• Records for the exercise:

"""

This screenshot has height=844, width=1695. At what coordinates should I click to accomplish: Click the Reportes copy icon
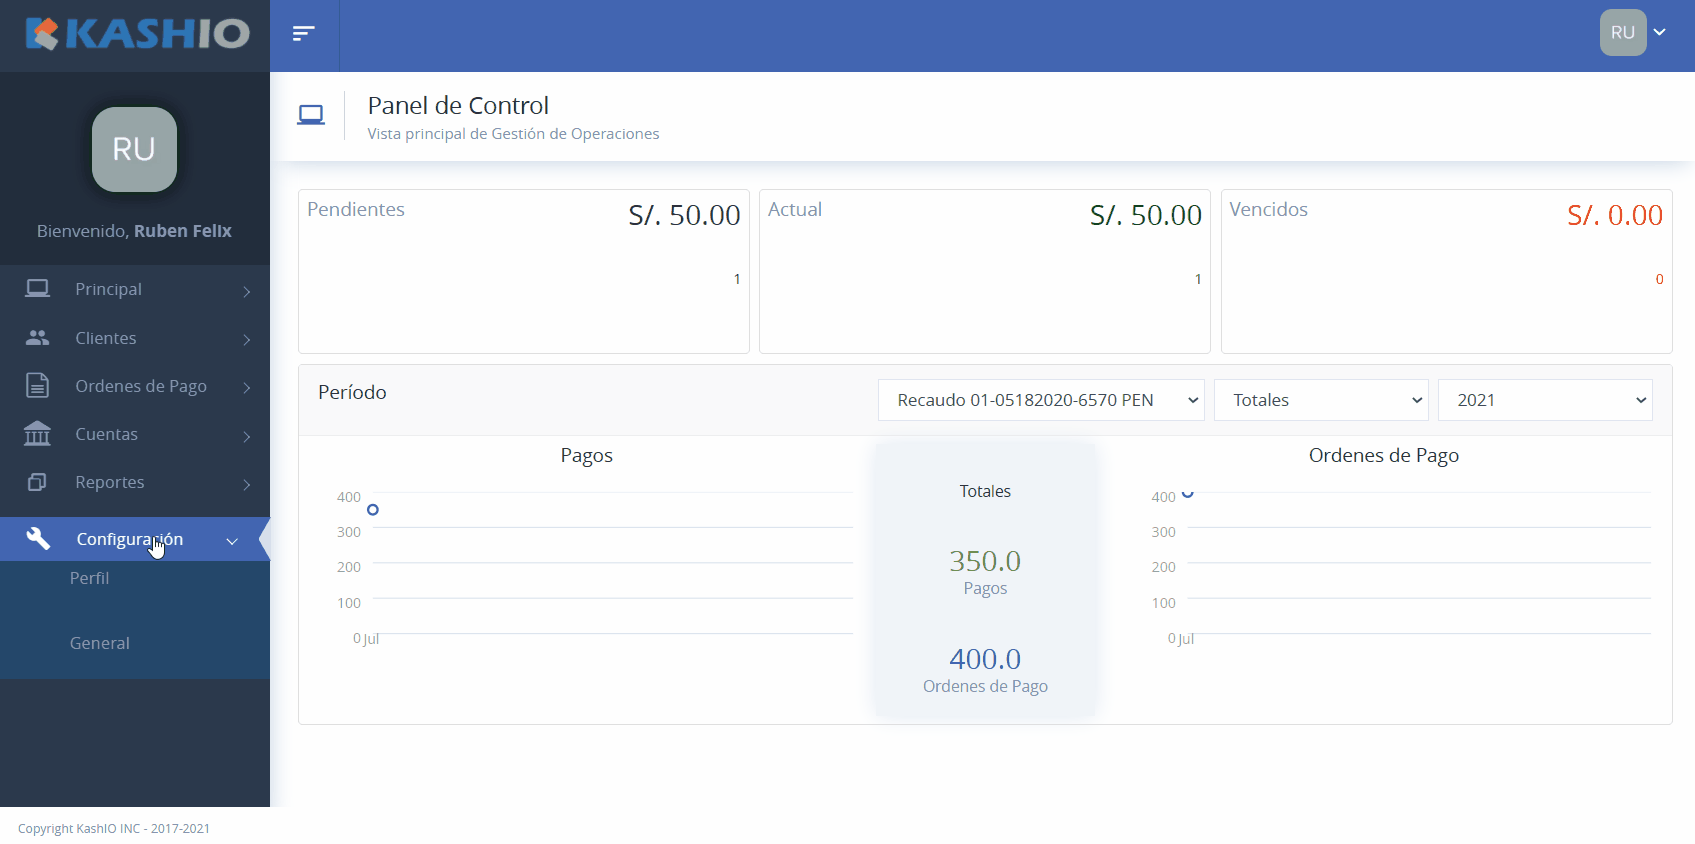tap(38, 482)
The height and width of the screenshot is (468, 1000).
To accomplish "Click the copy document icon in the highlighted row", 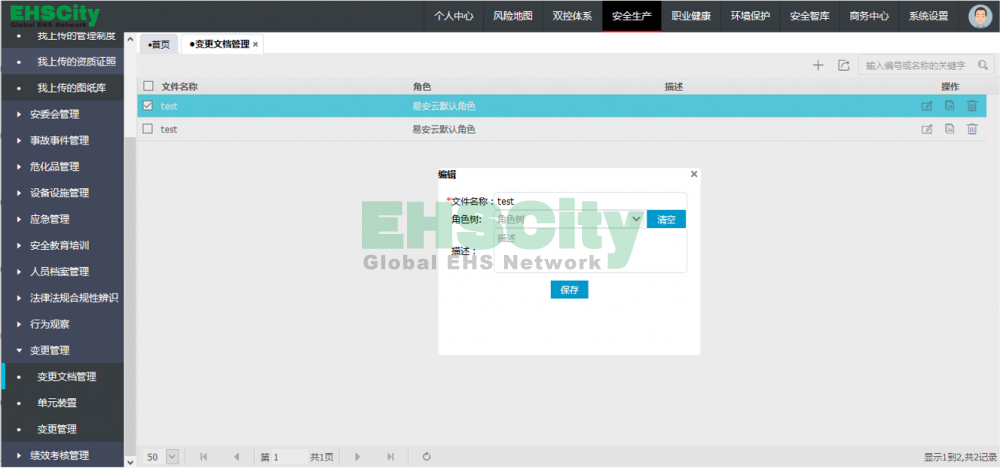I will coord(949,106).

"""
"""

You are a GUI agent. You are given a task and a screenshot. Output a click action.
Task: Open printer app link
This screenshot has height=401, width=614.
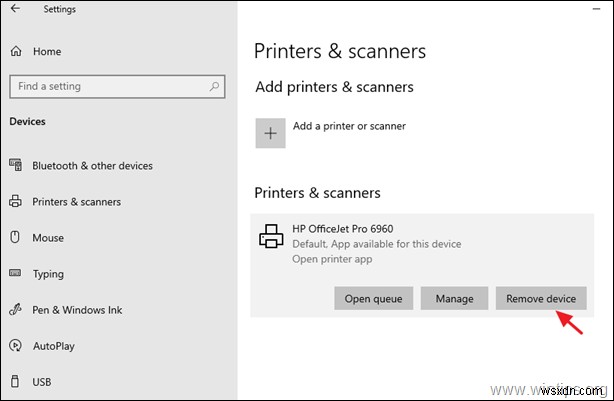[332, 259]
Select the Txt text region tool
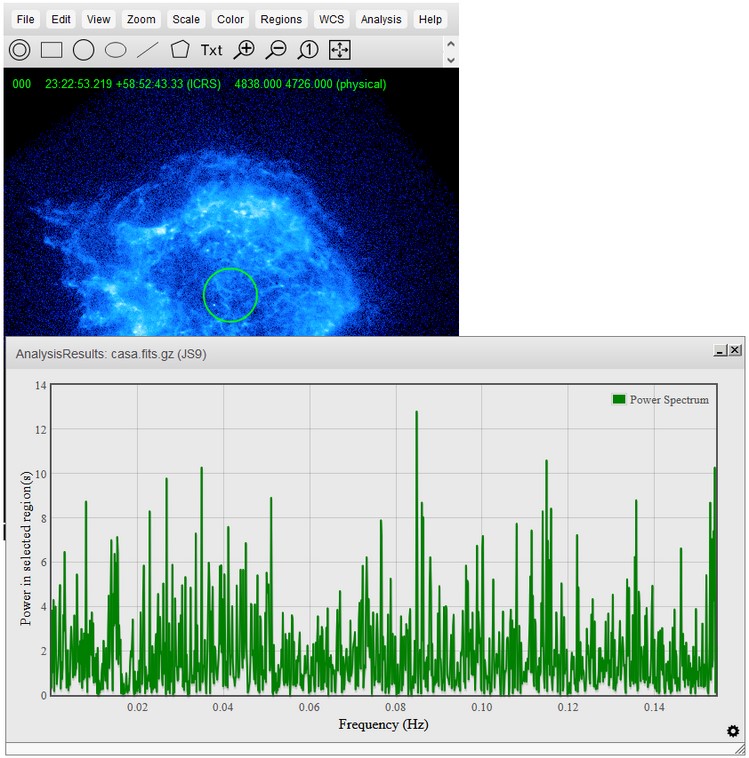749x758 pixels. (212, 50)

"""

Every line above from the one with "This screenshot has height=844, width=1695." down to the one with "The height and" must be written out exactly, and no picture may appear.

This screenshot has height=844, width=1695. At what coordinates should I click to accomplish: Click the Reportes copy icon
tap(38, 482)
The height and width of the screenshot is (468, 1000).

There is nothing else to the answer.